Begin

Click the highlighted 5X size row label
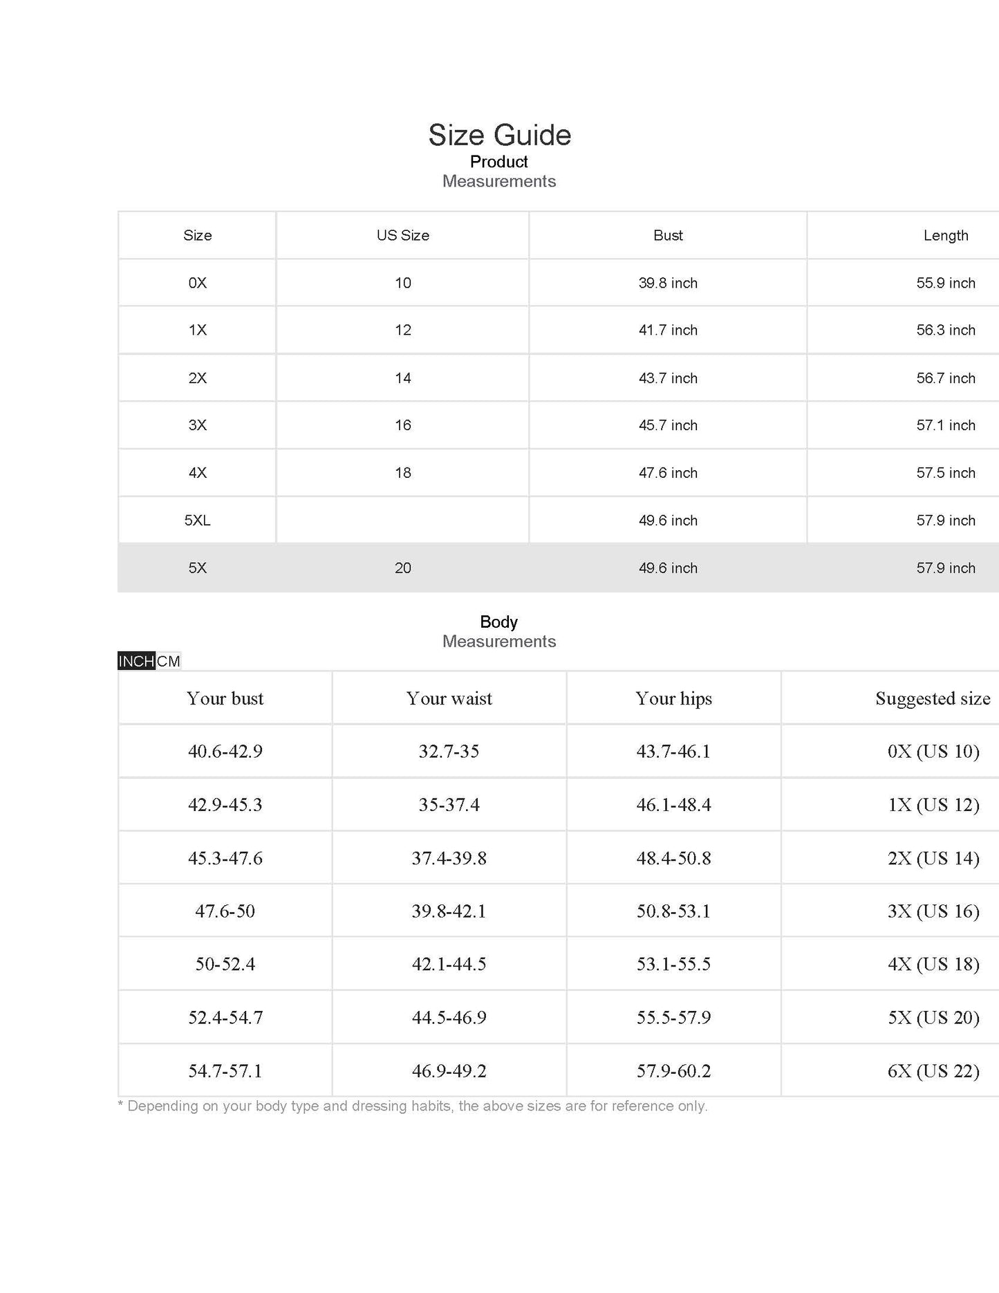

End
Begin

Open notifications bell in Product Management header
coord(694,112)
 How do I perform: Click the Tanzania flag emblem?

End
Begin

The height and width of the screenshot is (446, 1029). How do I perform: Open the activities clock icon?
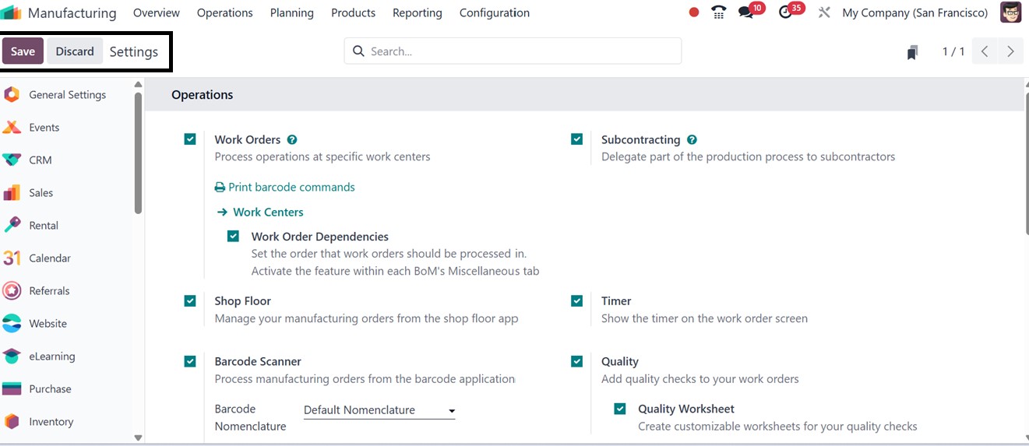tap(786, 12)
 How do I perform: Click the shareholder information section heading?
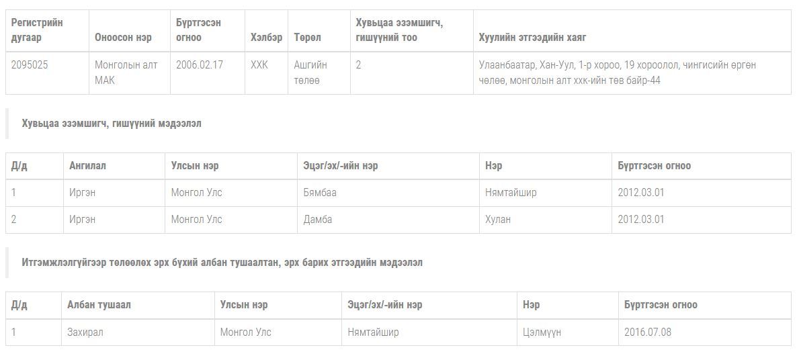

End

*STATED EXERCISE*. Quote, word for word, the lines from the one containing "The height and" through the one containing "How do I perform: Click the shareholder", including both of those lines. Leave the pictures out of your reply.

*THE ANSWER*.
The height and width of the screenshot is (446, 1029). How do I perform: Open the activities clock icon?
tap(786, 12)
 How do I perform: Click the shareholder information section heading?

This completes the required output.